Taken as a whole, artists have the kindliest natures and the happiest temperaments of any body of men. Why? because their minds are always more or less susceptible to the impressions and influences of beauty—beauty of line, of hue, of proportion, of suggestion; beauty alike of the near and of the far; and they surround themselves with their own ideals of these in such measure as their powers permit. But, even in artists, modern life tends to deform these ideals, and in any exhibition of modern paintings ninety-nine out of a hundred of these works will be ugly; they will display, perhaps, admirable technique, complete mastery of detail, fine brush work, perhaps unexceptionable drawing, but the combination of these qualities will produce merely a sense of ugliness on the retina of the observer of them.

Unless the man of genius buries himself resolutely in the country and by the sea, as Tennyson did, as Clausen does, he cannot altogether escape the influence of the unloveliness of modern life. It would be impossible to painters and poets to live in Regent's Park or the Avenue de Villiers, in Cromwell Road or the Via Nazionale, or in any of the new quarters of English or Continental towns, unless their instincts of beauty had become dulled and dwarfed by the atmosphere around them; life for any length of time would be insupportable to them under the conditions in which it is of necessity lived in modern cities; and this perversion of their natural instincts makes the tendency to replace beauty by eccentricity and by weirdness fatally frequent. Their critics obey the same influences, and modern art-criticism, like the recent studies of Robert de la Sizzeranne on English painting, is characterised by what appears to be a total incapacity to appreciate the quality of beauty, a total insensibility to its absence from modern art.

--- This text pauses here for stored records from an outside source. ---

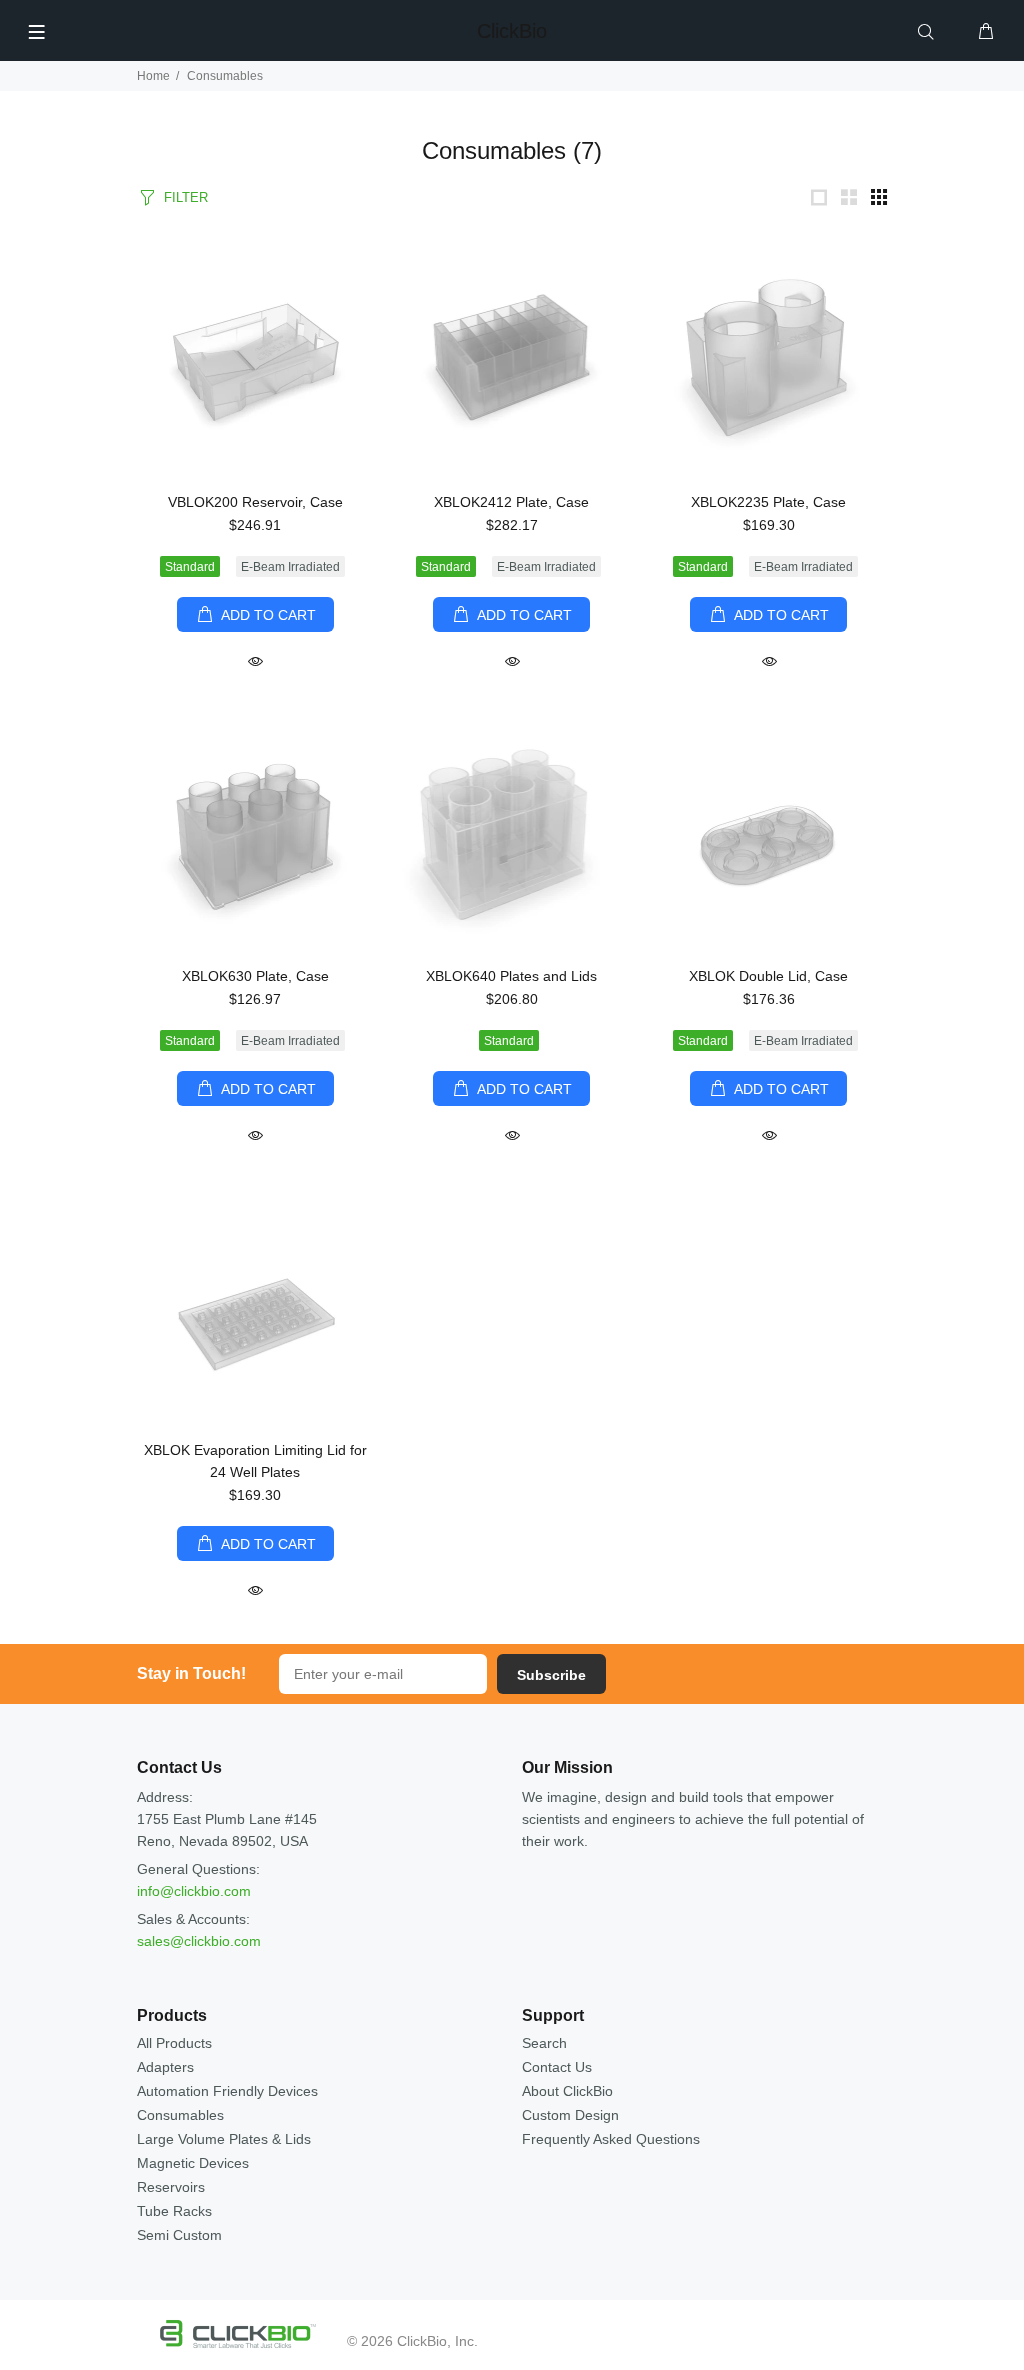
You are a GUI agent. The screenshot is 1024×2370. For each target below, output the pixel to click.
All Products (174, 2043)
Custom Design (570, 2115)
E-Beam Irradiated (290, 567)
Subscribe (551, 1675)
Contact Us (557, 2067)
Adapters (165, 2067)
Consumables (180, 2115)
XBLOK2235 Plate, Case (768, 502)
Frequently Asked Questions (611, 2139)
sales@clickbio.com (199, 1941)
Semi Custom (179, 2235)
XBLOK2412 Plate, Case (511, 502)
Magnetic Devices (193, 2163)
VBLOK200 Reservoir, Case (255, 502)
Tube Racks (174, 2211)
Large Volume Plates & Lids (224, 2139)
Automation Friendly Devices (227, 2091)
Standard (190, 567)
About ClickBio (567, 2091)
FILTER (186, 197)
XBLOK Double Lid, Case (768, 976)
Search (544, 2043)
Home (153, 76)
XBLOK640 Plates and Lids (511, 976)
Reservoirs (171, 2187)
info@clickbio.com (194, 1891)
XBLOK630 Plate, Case (255, 976)
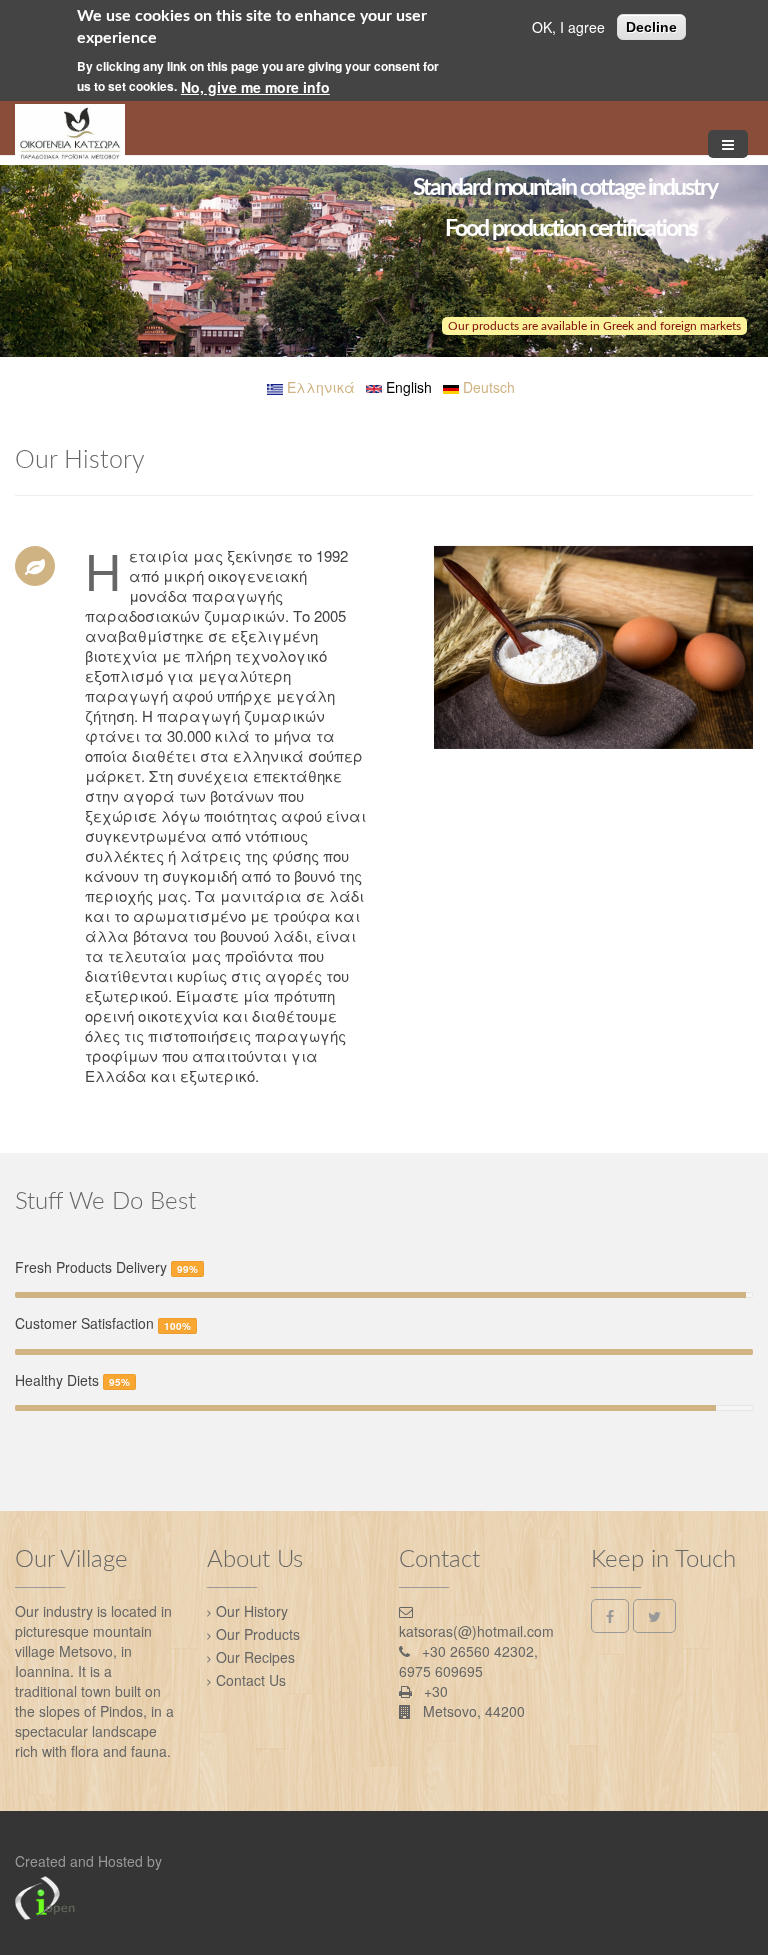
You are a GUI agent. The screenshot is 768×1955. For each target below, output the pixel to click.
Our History (252, 1611)
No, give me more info (255, 87)
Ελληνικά (319, 387)
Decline (651, 27)
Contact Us (251, 1680)
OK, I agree (568, 27)
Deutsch (487, 387)
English (407, 387)
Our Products (258, 1634)
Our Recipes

In sculpture this is as remarkable as in painting, and is still more alarming and painful, the ugliness of realism and of eccentricity being a still more offensive blasphemy in marble than it is in colour. If the most ordinary sense of beauty, as distinguished from deformity, were not extinct in the world, would any one of the monuments erected within the last half century be allowed to disfigure the cities of Europe? Carnot in a frock coat lying in the arms of a female, supposed to represent France, with his boots thrust out towards the spectator; Victor Emmanuel in a cocked hat with his body like a swollen bladder stuck on two wooden ninepins; Peabody sitting in an arm-chair as if he awaited a dentist; old William of Prussia like a child's tin soldier magnified, and with the greater men who made him dwarfed military manikins underneath; black-metal Garibaldis, and Gordons, and Napiers, and Macmahons; Claude Bernard in the act of mutilating a live dog—every imaginable abomination in every street and square of every capital, and even of every noticeable town, proclaim to all the quarters of the globe the debasement of a once pure and lofty art, and the utter ineptitude and vulgarity of modern taste. Of what use is it to attempt to educate the nations when such things as these are set up in their midst?

An English archbishop at a recent Royal Academy banquet said that he hoped the time was near at hand when every child in England would learn to draw. Apart from the gross folly of teaching a child anything for which its own natural talent does not pre-dispose it, and the injury done to the world by the artificial manufacture of millions of indifferent draughtsmen, what use can it be to attempt to awaken perception of art in a generation which is begotten where art and nature are alike persistently outraged?